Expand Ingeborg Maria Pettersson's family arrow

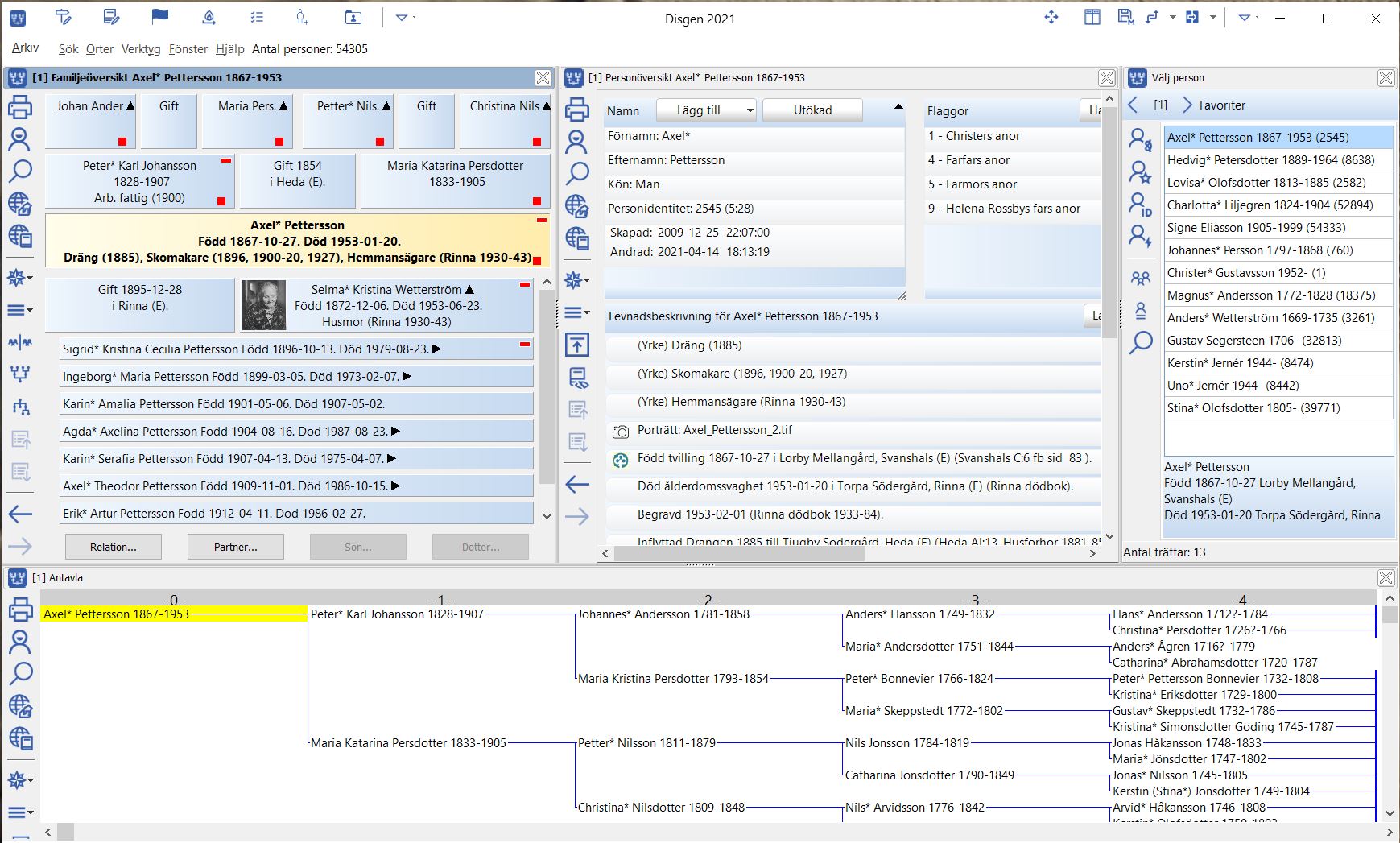click(x=407, y=376)
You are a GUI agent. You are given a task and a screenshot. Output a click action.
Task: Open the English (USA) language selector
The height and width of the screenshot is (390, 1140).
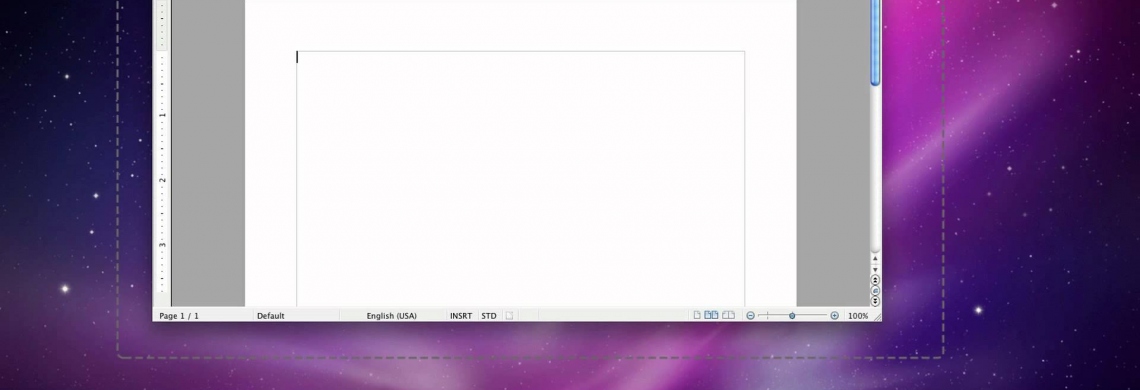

-------

• [TASK STATEMENT]: Although the records include pictures, the copy should reproduce every line exactly and none of the pictures.

• [EXERCISE SOLUTION]:
Expand Ingeborg Maria Pettersson's family arrow

click(x=407, y=376)
You are a GUI agent. You are given a task and a screenshot. Output a click action.
Task: Open the English (USA) language selector
The height and width of the screenshot is (390, 1140).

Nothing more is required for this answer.